土地と人と顔

黒井 千次 作家
ライフ ライフスタイル 歴史

 東京の西部郊外に当るこの土地に住みついてから、六十年近くが経つ。

 としたら、九十代にはいったわが生涯の三分の二はこの地で暮して来たことになる。

 更に細かく見ていけば、それにはまた前史があり、生れたのは東京の西郊に当る杉並区であったらしい。

 更にもう一つの前史があって、今住んでいるこの土地は、職業軍人であった母方の祖父が退役後を過すために、同じく軍人であった先輩からすすめられてその人の家のすぐ近くに土地を求め、家を建てて住みついた、という歴史がある。つまりここは、当方にとって母方の祖父母にあたる年寄りの住むいわば「イナカ」ともいえる土地であり、当時小学生であったこちらにとって、行けばオジイチャンとオバアチャンとが暮すイナカの広い家があった。

 更にさかのぼれば、歴史は弥生時代の遺跡にまで及ぶ。南に多摩川の流れを持つこの土地は、高低二つの広がりを持っている。流れに近い低地には米を作るタンボ、高い平らな土地は養蚕に使われて来たらしい歴史をもつ。その南に面した斜面は陽当りも良く、樹木に風も遮られてさぞ暮しの場に適していただろう、と想像がつく。

================================

■ 作業一覧
1. 本文を一字も変えずに、最初から最後まで繰り返してください。
2. エントリのうち、「The width and height of the screenshot is (1024, 544).」を含む行からエントリの最後の行まで（両端を含む）を、空行を除いてMarkdownの表にしてください。列は「番号」と「行内容」の二つとし、「番号」には1から始まる行番号を入れてください。

データセットからの抜粋:
================================

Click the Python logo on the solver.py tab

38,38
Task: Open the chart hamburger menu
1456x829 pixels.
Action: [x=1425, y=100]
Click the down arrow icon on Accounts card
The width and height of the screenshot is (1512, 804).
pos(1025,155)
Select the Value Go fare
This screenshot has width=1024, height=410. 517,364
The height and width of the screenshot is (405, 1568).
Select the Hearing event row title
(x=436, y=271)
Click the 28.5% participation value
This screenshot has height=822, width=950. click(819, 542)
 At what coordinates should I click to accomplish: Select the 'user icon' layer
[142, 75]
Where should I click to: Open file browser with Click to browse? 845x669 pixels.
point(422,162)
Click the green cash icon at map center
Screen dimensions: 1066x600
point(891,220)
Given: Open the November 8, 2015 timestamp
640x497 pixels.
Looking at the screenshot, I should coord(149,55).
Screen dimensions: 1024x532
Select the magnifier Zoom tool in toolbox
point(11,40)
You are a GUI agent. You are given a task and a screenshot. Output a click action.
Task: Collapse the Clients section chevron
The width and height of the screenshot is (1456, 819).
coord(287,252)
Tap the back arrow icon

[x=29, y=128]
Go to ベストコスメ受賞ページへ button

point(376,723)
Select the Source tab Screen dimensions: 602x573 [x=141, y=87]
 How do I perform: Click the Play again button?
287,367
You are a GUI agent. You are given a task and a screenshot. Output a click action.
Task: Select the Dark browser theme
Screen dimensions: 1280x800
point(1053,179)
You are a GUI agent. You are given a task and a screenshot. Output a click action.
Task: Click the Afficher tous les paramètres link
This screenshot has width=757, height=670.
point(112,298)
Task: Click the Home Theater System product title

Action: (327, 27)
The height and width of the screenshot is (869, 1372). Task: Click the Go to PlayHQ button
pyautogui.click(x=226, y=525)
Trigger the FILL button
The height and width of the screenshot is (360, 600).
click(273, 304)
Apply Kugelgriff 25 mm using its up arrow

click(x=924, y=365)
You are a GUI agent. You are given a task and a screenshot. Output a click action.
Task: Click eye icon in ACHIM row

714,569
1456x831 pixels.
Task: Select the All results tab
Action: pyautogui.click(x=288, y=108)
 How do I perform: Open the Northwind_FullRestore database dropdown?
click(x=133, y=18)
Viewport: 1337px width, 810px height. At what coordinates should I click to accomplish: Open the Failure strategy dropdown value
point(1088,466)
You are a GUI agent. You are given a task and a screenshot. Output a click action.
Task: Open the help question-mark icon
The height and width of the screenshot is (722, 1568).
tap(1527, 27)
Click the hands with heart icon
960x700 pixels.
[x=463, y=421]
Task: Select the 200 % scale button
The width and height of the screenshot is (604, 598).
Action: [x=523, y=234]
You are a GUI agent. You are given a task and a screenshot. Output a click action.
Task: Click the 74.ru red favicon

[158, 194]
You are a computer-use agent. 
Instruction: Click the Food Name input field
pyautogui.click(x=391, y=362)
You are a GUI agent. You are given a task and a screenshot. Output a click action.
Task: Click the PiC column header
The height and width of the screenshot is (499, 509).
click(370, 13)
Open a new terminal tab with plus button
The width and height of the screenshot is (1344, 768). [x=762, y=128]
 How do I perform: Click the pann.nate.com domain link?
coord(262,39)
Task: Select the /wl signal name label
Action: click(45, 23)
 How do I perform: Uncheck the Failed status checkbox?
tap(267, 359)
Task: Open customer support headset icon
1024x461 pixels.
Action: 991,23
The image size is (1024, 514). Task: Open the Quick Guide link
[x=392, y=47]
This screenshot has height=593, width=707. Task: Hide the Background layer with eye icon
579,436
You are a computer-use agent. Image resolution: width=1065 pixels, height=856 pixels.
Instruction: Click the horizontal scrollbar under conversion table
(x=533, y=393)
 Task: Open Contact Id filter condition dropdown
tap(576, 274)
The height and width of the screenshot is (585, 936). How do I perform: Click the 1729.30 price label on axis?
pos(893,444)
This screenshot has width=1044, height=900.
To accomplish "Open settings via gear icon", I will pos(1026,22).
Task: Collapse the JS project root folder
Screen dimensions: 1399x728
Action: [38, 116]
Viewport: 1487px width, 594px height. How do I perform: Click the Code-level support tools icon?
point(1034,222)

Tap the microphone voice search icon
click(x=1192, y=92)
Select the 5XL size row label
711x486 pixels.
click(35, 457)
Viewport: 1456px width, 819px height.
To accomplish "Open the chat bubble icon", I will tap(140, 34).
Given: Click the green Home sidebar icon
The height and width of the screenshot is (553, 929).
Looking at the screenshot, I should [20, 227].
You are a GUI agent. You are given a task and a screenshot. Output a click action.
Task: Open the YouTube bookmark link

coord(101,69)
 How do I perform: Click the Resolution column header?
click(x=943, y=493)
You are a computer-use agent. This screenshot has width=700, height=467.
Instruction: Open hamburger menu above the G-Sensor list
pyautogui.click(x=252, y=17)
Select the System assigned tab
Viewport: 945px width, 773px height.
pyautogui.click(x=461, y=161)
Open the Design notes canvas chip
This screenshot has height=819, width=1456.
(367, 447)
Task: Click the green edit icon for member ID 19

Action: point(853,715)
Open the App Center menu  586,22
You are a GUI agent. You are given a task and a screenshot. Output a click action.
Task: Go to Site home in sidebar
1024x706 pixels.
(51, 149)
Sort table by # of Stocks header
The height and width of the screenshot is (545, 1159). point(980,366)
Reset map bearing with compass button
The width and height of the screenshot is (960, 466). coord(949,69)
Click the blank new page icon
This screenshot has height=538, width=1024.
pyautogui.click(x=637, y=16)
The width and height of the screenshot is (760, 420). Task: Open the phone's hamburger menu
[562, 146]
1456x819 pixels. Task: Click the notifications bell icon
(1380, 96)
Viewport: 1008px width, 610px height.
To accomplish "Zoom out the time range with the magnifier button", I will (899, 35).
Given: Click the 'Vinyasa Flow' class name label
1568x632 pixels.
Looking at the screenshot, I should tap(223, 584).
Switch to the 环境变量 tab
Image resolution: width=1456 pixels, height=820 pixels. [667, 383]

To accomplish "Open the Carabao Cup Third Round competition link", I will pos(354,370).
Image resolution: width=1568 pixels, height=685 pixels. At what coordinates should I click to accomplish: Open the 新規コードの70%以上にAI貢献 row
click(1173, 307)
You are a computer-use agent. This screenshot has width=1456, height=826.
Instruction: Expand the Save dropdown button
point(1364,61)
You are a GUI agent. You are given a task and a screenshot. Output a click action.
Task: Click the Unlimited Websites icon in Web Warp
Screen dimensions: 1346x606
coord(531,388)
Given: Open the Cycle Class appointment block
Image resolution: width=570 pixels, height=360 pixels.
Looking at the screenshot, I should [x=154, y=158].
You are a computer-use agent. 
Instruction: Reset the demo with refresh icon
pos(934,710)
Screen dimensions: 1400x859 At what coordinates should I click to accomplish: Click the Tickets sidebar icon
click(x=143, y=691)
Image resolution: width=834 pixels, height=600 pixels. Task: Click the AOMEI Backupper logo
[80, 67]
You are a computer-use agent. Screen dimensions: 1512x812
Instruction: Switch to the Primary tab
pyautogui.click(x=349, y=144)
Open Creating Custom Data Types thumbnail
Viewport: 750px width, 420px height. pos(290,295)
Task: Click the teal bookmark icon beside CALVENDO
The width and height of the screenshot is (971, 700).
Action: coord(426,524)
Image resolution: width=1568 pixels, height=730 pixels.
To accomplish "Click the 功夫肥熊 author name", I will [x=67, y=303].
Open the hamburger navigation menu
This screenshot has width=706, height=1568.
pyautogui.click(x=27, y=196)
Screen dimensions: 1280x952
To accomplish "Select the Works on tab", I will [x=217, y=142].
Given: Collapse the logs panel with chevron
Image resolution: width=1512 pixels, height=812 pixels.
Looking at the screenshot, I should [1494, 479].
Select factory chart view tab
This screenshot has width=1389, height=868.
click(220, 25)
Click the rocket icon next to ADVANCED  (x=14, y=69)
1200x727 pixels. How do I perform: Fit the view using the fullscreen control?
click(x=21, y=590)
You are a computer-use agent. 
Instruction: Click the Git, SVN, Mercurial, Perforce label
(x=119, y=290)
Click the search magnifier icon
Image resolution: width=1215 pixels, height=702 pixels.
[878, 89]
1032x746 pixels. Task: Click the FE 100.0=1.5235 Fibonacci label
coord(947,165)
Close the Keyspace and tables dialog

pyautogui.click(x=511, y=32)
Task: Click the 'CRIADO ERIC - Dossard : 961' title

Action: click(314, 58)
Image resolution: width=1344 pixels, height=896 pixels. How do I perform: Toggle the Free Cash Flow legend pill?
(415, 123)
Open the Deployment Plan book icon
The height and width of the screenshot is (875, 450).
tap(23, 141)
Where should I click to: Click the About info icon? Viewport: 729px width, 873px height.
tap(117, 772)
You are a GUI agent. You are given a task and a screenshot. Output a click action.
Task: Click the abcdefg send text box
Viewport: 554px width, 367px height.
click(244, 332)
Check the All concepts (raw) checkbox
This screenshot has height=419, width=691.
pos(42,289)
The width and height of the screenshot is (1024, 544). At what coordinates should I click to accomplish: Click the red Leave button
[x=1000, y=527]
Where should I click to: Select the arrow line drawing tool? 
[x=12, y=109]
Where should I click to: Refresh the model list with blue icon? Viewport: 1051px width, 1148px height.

================================

■ 解答一覧
1.
土地と人と顔

黒井 千次 作家
ライフ ライフスタイル 歴史

 東京の西部郊外に当るこの土地に住みついてから、六十年近くが経つ。

 としたら、九十代にはいったわが生涯の三分の二はこの地で暮して来たことになる。

 更に細かく見ていけば、それにはまた前史があり、生れたのは東京の西郊に当る杉並区であったらしい。

 更にもう一つの前史があって、今住んでいるこの土地は、職業軍人であった母方の祖父が退役後を過すために、同じく軍人であった先輩からすすめられてその人の家のすぐ近くに土地を求め、家を建てて住みついた、という歴史がある。つまりここは、当方にとって母方の祖父母にあたる年寄りの住むいわば「イナカ」ともいえる土地であり、当時小学生であったこちらにとって、行けばオジイチャンとオバアチャンとが暮すイナカの広い家があった。

 更にさかのぼれば、歴史は弥生時代の遺跡にまで及ぶ。南に多摩川の流れを持つこの土地は、高低二つの広がりを持っている。流れに近い低地には米を作るタンボ、高い平らな土地は養蚕に使われて来たらしい歴史をもつ。その南に面した斜面は陽当りも良く、樹木に風も遮られてさぞ暮しの場に適していただろう、と想像がつく。

2.
| 番号 | 行内容 |
|---|---|
| 1 | The width and height of the screenshot is (1024, 544). At what coordinates should I click to accomplish: Click the red Leave button |
| 2 | [x=1000, y=527] |
| 3 | Where should I click to: Select the arrow line drawing tool?  |
| 4 | [x=12, y=109] |
| 5 | Where should I click to: Refresh the model list with blue icon? Viewport: 1051px width, 1148px height. |